↓

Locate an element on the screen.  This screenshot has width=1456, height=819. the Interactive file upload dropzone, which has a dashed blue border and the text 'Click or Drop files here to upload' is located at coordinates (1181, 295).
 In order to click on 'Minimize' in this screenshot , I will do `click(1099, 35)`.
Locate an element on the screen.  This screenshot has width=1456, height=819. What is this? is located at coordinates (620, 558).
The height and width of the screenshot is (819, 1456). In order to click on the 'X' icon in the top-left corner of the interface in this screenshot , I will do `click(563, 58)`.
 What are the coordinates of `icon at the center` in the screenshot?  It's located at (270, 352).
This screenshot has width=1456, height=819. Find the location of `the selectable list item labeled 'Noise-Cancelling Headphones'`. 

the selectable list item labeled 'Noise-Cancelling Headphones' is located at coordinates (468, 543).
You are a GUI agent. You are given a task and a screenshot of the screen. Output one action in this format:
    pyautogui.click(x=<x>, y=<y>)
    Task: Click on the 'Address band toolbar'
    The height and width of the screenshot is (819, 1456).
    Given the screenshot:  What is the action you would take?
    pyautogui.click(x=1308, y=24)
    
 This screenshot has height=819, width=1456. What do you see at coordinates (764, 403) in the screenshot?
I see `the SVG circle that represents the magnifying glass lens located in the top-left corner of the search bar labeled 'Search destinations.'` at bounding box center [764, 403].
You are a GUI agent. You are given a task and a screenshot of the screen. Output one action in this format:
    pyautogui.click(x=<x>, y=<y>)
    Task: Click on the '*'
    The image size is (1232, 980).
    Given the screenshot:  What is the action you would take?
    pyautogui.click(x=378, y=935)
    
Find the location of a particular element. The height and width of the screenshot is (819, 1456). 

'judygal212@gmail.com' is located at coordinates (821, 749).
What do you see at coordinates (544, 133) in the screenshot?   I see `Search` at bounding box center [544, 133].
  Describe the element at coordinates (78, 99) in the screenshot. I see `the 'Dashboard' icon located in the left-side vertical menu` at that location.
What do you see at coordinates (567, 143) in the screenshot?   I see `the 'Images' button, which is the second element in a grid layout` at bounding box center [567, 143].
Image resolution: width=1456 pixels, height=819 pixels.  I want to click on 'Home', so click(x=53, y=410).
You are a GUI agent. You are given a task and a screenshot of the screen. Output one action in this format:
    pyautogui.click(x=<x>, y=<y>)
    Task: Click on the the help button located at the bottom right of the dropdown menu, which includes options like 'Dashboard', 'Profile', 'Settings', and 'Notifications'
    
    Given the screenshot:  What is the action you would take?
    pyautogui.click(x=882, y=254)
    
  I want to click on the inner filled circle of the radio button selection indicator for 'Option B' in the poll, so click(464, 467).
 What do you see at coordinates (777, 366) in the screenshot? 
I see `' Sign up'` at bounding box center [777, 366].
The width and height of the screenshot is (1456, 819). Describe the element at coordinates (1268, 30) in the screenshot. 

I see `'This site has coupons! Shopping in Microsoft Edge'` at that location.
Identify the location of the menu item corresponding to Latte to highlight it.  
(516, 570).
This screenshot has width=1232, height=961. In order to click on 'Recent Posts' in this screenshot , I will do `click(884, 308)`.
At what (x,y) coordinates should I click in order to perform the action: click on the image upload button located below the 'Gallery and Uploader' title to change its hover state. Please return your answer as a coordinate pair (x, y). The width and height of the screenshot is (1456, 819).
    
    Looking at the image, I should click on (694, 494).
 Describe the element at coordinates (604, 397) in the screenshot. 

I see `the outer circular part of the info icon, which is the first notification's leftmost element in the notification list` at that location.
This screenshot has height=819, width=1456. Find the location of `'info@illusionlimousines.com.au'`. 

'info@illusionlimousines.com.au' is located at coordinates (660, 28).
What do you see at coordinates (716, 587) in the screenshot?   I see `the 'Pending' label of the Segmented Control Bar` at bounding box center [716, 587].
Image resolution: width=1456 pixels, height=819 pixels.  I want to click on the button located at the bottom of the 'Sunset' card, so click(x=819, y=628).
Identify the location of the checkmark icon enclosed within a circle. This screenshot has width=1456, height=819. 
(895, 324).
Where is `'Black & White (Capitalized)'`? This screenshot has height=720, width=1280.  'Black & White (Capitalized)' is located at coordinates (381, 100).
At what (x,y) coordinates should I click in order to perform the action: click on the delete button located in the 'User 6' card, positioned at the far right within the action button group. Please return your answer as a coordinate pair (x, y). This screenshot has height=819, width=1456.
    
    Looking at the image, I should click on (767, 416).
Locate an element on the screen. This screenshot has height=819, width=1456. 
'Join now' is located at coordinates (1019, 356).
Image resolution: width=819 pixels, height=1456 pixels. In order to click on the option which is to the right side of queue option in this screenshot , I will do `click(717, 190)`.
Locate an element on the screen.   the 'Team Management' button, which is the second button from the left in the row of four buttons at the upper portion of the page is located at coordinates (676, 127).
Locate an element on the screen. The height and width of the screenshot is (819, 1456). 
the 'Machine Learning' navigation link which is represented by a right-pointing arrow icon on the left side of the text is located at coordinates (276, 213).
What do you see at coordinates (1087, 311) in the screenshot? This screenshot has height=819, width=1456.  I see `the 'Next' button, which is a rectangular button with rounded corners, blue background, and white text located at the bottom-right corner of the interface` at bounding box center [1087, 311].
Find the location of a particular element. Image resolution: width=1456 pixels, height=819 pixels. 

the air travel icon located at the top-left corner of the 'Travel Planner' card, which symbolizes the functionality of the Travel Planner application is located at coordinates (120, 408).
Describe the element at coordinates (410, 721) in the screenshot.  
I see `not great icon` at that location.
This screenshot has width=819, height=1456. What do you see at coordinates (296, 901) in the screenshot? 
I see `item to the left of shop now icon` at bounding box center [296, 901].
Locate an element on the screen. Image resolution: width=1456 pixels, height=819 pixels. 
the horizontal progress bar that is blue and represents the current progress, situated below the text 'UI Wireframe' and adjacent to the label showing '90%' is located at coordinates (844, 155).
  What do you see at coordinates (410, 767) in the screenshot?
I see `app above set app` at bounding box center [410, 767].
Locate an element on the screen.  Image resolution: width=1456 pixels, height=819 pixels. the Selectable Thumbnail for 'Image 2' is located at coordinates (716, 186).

↑

Job: Reproduce every one of the items above word for word, in the same order.

Answer to the exercise:
Locate an element on the screen.  This screenshot has width=1456, height=819. the Interactive file upload dropzone, which has a dashed blue border and the text 'Click or Drop files here to upload' is located at coordinates (1181, 295).
 In order to click on 'Minimize' in this screenshot , I will do `click(1099, 35)`.
Locate an element on the screen.  This screenshot has width=1456, height=819. What is this? is located at coordinates (620, 558).
The height and width of the screenshot is (819, 1456). In order to click on the 'X' icon in the top-left corner of the interface in this screenshot , I will do `click(563, 58)`.
 What are the coordinates of `icon at the center` in the screenshot?  It's located at (270, 352).
This screenshot has width=1456, height=819. Find the location of `the selectable list item labeled 'Noise-Cancelling Headphones'`. 

the selectable list item labeled 'Noise-Cancelling Headphones' is located at coordinates (468, 543).
You are a GUI agent. You are given a task and a screenshot of the screen. Output one action in this format:
    pyautogui.click(x=<x>, y=<y>)
    Task: Click on the 'Address band toolbar'
    The height and width of the screenshot is (819, 1456).
    Given the screenshot:  What is the action you would take?
    pyautogui.click(x=1308, y=24)
    
 This screenshot has height=819, width=1456. What do you see at coordinates (764, 403) in the screenshot?
I see `the SVG circle that represents the magnifying glass lens located in the top-left corner of the search bar labeled 'Search destinations.'` at bounding box center [764, 403].
You are a GUI agent. You are given a task and a screenshot of the screen. Output one action in this format:
    pyautogui.click(x=<x>, y=<y>)
    Task: Click on the '*'
    The image size is (1232, 980).
    Given the screenshot:  What is the action you would take?
    pyautogui.click(x=378, y=935)
    
Find the location of a particular element. The height and width of the screenshot is (819, 1456). 

'judygal212@gmail.com' is located at coordinates (821, 749).
What do you see at coordinates (544, 133) in the screenshot?   I see `Search` at bounding box center [544, 133].
  Describe the element at coordinates (78, 99) in the screenshot. I see `the 'Dashboard' icon located in the left-side vertical menu` at that location.
What do you see at coordinates (567, 143) in the screenshot?   I see `the 'Images' button, which is the second element in a grid layout` at bounding box center [567, 143].
Image resolution: width=1456 pixels, height=819 pixels.  I want to click on 'Home', so click(x=53, y=410).
You are a GUI agent. You are given a task and a screenshot of the screen. Output one action in this format:
    pyautogui.click(x=<x>, y=<y>)
    Task: Click on the the help button located at the bottom right of the dropdown menu, which includes options like 'Dashboard', 'Profile', 'Settings', and 'Notifications'
    
    Given the screenshot:  What is the action you would take?
    pyautogui.click(x=882, y=254)
    
  I want to click on the inner filled circle of the radio button selection indicator for 'Option B' in the poll, so click(464, 467).
 What do you see at coordinates (777, 366) in the screenshot? 
I see `' Sign up'` at bounding box center [777, 366].
The width and height of the screenshot is (1456, 819). Describe the element at coordinates (1268, 30) in the screenshot. 

I see `'This site has coupons! Shopping in Microsoft Edge'` at that location.
Identify the location of the menu item corresponding to Latte to highlight it.  
(516, 570).
This screenshot has width=1232, height=961. In order to click on 'Recent Posts' in this screenshot , I will do `click(884, 308)`.
At what (x,y) coordinates should I click in order to perform the action: click on the image upload button located below the 'Gallery and Uploader' title to change its hover state. Please return your answer as a coordinate pair (x, y). The width and height of the screenshot is (1456, 819).
    
    Looking at the image, I should click on (694, 494).
 Describe the element at coordinates (604, 397) in the screenshot. 

I see `the outer circular part of the info icon, which is the first notification's leftmost element in the notification list` at that location.
This screenshot has height=819, width=1456. Find the location of `'info@illusionlimousines.com.au'`. 

'info@illusionlimousines.com.au' is located at coordinates (660, 28).
What do you see at coordinates (716, 587) in the screenshot?   I see `the 'Pending' label of the Segmented Control Bar` at bounding box center [716, 587].
Image resolution: width=1456 pixels, height=819 pixels.  I want to click on the button located at the bottom of the 'Sunset' card, so click(x=819, y=628).
Identify the location of the checkmark icon enclosed within a circle. This screenshot has width=1456, height=819. 
(895, 324).
Where is `'Black & White (Capitalized)'`? This screenshot has height=720, width=1280.  'Black & White (Capitalized)' is located at coordinates (381, 100).
At what (x,y) coordinates should I click in order to perform the action: click on the delete button located in the 'User 6' card, positioned at the far right within the action button group. Please return your answer as a coordinate pair (x, y). This screenshot has height=819, width=1456.
    
    Looking at the image, I should click on (767, 416).
Locate an element on the screen. This screenshot has height=819, width=1456. 
'Join now' is located at coordinates (1019, 356).
Image resolution: width=819 pixels, height=1456 pixels. In order to click on the option which is to the right side of queue option in this screenshot , I will do `click(717, 190)`.
Locate an element on the screen.   the 'Team Management' button, which is the second button from the left in the row of four buttons at the upper portion of the page is located at coordinates (676, 127).
Locate an element on the screen. The height and width of the screenshot is (819, 1456). 
the 'Machine Learning' navigation link which is represented by a right-pointing arrow icon on the left side of the text is located at coordinates (276, 213).
What do you see at coordinates (1087, 311) in the screenshot? This screenshot has height=819, width=1456.  I see `the 'Next' button, which is a rectangular button with rounded corners, blue background, and white text located at the bottom-right corner of the interface` at bounding box center [1087, 311].
Find the location of a particular element. Image resolution: width=1456 pixels, height=819 pixels. 

the air travel icon located at the top-left corner of the 'Travel Planner' card, which symbolizes the functionality of the Travel Planner application is located at coordinates (120, 408).
Describe the element at coordinates (410, 721) in the screenshot.  
I see `not great icon` at that location.
This screenshot has width=819, height=1456. What do you see at coordinates (296, 901) in the screenshot? 
I see `item to the left of shop now icon` at bounding box center [296, 901].
Locate an element on the screen. Image resolution: width=1456 pixels, height=819 pixels. 
the horizontal progress bar that is blue and represents the current progress, situated below the text 'UI Wireframe' and adjacent to the label showing '90%' is located at coordinates (844, 155).
  What do you see at coordinates (410, 767) in the screenshot?
I see `app above set app` at bounding box center [410, 767].
Locate an element on the screen.  Image resolution: width=1456 pixels, height=819 pixels. the Selectable Thumbnail for 'Image 2' is located at coordinates (716, 186).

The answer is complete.